* _Work to be completed_
Transcribe the whole listing exactly.
◇ ◇ ◇
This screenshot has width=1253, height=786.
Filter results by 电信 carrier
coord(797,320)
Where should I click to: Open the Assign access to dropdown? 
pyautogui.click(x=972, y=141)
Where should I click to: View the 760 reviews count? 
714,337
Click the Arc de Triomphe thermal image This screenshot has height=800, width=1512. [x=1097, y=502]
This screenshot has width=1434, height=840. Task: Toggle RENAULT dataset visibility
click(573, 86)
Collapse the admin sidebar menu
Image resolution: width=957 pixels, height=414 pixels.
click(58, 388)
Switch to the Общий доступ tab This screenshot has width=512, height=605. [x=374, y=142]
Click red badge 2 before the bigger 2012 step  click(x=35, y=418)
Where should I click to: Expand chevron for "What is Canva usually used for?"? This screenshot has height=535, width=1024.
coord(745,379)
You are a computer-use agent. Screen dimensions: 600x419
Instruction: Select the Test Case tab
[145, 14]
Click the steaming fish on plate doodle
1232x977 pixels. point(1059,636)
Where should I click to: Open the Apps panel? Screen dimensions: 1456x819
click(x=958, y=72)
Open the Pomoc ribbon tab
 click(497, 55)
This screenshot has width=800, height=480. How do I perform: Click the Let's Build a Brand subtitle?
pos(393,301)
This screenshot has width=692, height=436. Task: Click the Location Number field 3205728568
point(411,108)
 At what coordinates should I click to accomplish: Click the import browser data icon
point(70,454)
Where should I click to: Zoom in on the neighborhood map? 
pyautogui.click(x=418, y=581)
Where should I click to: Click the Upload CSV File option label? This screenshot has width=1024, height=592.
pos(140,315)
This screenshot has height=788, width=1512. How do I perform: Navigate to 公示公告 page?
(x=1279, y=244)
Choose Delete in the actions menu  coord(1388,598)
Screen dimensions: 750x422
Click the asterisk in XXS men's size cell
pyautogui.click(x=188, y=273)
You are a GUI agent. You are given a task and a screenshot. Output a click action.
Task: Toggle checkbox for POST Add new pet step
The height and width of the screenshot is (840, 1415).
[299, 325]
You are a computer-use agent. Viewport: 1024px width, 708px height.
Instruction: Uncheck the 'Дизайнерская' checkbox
◇ ◇ ◇
* _Problem solution_
This screenshot has width=1253, height=786.
Filter results by 电信 carrier
coord(797,320)
Where should I click to: Open the Assign access to dropdown? 
pyautogui.click(x=972, y=141)
Where should I click to: View the 760 reviews count? 
714,337
Click the Arc de Triomphe thermal image This screenshot has height=800, width=1512. [x=1097, y=502]
This screenshot has width=1434, height=840. Task: Toggle RENAULT dataset visibility
click(573, 86)
Collapse the admin sidebar menu
Image resolution: width=957 pixels, height=414 pixels.
click(58, 388)
Switch to the Общий доступ tab This screenshot has width=512, height=605. [x=374, y=142]
Click red badge 2 before the bigger 2012 step  click(x=35, y=418)
Where should I click to: Expand chevron for "What is Canva usually used for?"? This screenshot has height=535, width=1024.
coord(745,379)
You are a computer-use agent. Screen dimensions: 600x419
Instruction: Select the Test Case tab
[145, 14]
Click the steaming fish on plate doodle
1232x977 pixels. point(1059,636)
Where should I click to: Open the Apps panel? Screen dimensions: 1456x819
click(x=958, y=72)
Open the Pomoc ribbon tab
 click(497, 55)
This screenshot has width=800, height=480. How do I perform: Click the Let's Build a Brand subtitle?
pos(393,301)
This screenshot has width=692, height=436. Task: Click the Location Number field 3205728568
point(411,108)
 At what coordinates should I click to accomplish: Click the import browser data icon
point(70,454)
Where should I click to: Zoom in on the neighborhood map? 
pyautogui.click(x=418, y=581)
Where should I click to: Click the Upload CSV File option label? This screenshot has width=1024, height=592.
pos(140,315)
This screenshot has height=788, width=1512. How do I perform: Navigate to 公示公告 page?
(x=1279, y=244)
Choose Delete in the actions menu  coord(1388,598)
Screen dimensions: 750x422
Click the asterisk in XXS men's size cell
pyautogui.click(x=188, y=273)
You are a GUI agent. You are given a task and a screenshot. Output a click action.
Task: Toggle checkbox for POST Add new pet step
The height and width of the screenshot is (840, 1415).
[299, 325]
You are a computer-use agent. Viewport: 1024px width, 708px height.
Instruction: Uncheck the 'Дизайнерская' checkbox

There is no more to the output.